Похрюкивая, он подался вперед на сиденье, схватился за подлокотники кресла и встал.
— Пожалуй, я немного устал. Доброй ночи, мадам.
Шаркая, доктор вышел из комнаты и закрыл за собой дверь. Элинор прислушивалась к его шагам на лестничной площадке, пока он медленно и мучительно шел к своей комнате. Она знала теперь, что первые признаки появились недели, если не месяцы назад. Доктор Карбери стал больным не внезапно. Он умирал у нее на глазах. Просто она не замечала.
Элинор снова села в кресло у окна, и слезы покатились по щекам. Она оплакивала мужа и горевала о грядущей потере, хотя никогда не любила его. Плакала из-за того, что ожидало ее вдовство. Потому что отчаянно боялась снова стать бедной.
А еще она плакала из-за чувства вины, потому что отчасти была рада, что скоро овдовеет.

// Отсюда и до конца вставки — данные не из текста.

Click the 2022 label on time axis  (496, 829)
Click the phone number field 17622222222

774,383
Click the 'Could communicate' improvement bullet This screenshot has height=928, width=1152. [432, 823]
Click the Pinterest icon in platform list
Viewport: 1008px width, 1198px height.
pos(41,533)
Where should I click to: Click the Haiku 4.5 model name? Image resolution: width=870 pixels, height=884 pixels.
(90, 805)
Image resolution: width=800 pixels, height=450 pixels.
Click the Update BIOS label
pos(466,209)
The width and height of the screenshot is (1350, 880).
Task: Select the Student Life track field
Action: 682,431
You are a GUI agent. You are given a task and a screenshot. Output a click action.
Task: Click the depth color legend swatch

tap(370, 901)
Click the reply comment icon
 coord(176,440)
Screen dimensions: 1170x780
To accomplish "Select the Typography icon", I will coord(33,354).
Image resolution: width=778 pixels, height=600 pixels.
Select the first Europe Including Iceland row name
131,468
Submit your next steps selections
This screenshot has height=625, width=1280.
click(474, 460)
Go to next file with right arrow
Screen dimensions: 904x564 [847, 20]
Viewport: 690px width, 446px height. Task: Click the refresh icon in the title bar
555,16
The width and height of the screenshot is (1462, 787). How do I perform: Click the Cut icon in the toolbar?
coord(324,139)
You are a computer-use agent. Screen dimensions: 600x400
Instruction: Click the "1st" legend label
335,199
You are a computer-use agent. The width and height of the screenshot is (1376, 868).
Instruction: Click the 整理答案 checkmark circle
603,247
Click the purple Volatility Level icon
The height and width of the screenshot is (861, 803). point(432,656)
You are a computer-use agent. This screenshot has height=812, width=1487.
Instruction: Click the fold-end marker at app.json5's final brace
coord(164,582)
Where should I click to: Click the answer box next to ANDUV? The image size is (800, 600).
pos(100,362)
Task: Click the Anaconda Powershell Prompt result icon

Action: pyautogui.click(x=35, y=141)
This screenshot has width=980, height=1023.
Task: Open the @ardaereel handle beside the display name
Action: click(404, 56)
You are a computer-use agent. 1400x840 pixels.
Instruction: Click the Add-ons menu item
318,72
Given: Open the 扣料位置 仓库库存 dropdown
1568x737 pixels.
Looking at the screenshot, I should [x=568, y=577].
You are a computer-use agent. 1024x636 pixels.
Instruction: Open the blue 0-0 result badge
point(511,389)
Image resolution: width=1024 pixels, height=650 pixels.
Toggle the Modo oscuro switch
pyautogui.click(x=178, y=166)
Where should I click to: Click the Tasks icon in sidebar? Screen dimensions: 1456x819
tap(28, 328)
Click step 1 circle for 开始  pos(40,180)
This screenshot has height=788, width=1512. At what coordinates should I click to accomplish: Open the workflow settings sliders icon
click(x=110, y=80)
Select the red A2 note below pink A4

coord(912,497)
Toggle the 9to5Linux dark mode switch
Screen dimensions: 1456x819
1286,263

— Почему вы кричали? — спросил Олдершоу.
Холдсворт поднял взгляд от книги.
— Что?
— Почему вы кричали? Когда разбудили всех нас на рассвете.
— Я же сказал, сэр… глупый сон. Я его уже и не помню.
Фрэнк наклонился вперед в своем кресле.
— Но что-то вы помните. Что-то всегда запоминается.
Они сидели в саду в креслах, которые вытащили из гостиной. Тяжелая нависшая соломенная крыша впитала весь воздух из дома. В коттедже становилось все более жарко и душно.